▶ **WHAT THE TASK REQUIRES**: Each line of the material must be reproduced exactly; pictures stay out.
..............................
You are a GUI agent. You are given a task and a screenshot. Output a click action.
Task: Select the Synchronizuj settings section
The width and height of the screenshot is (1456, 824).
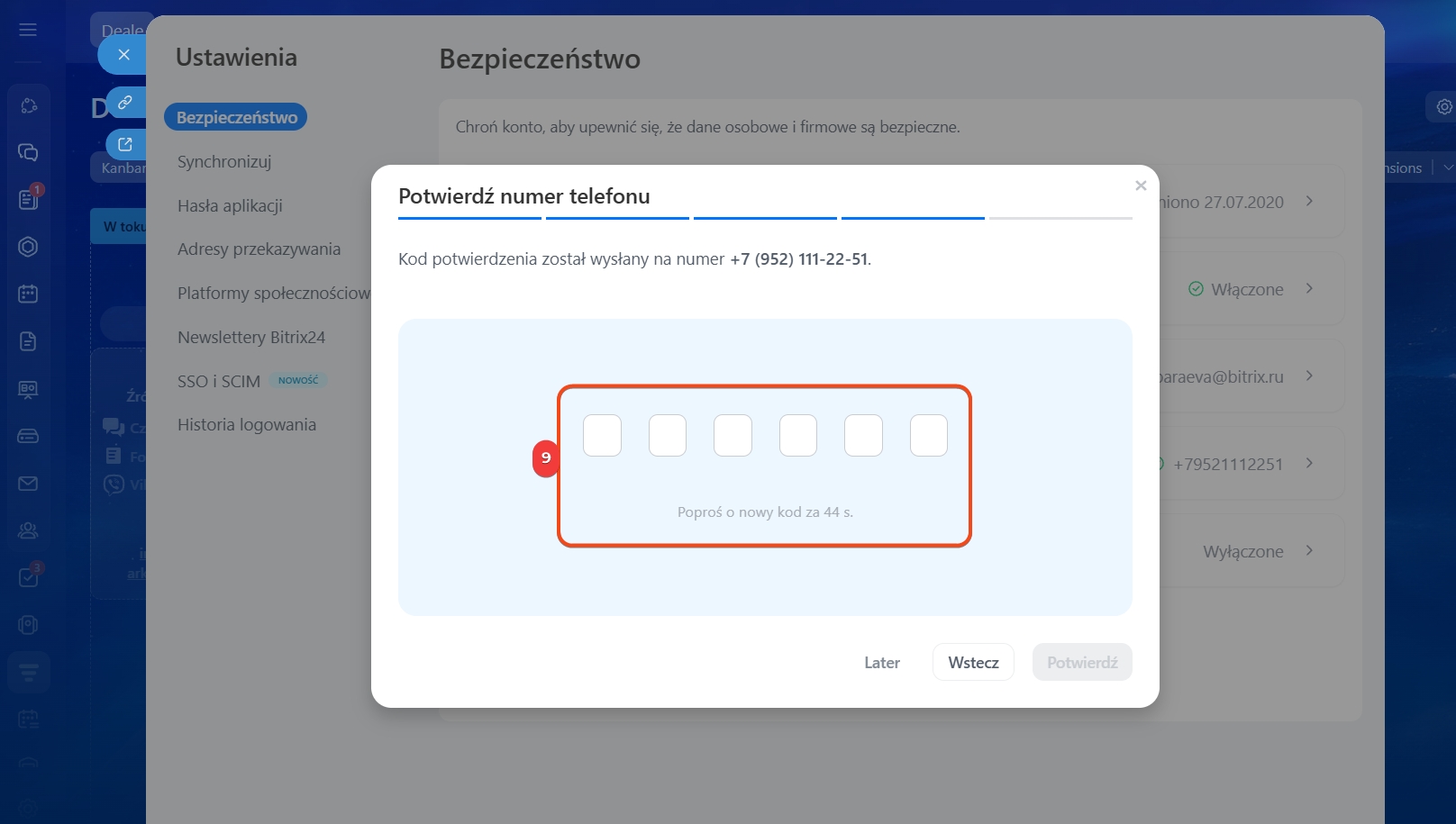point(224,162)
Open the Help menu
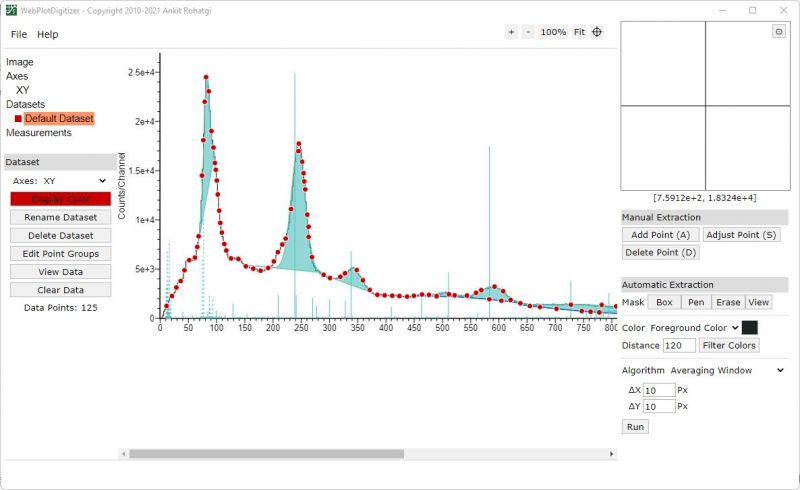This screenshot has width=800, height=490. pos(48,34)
..............................
▶ **YOUR RESPONSE**:
You are a GUI agent. You are given a task and a screenshot. Output a click action.
Task: Select the Synchronizuj settings section
The width and height of the screenshot is (1456, 824).
point(224,162)
Open the Help menu
This screenshot has width=800, height=490. pos(48,34)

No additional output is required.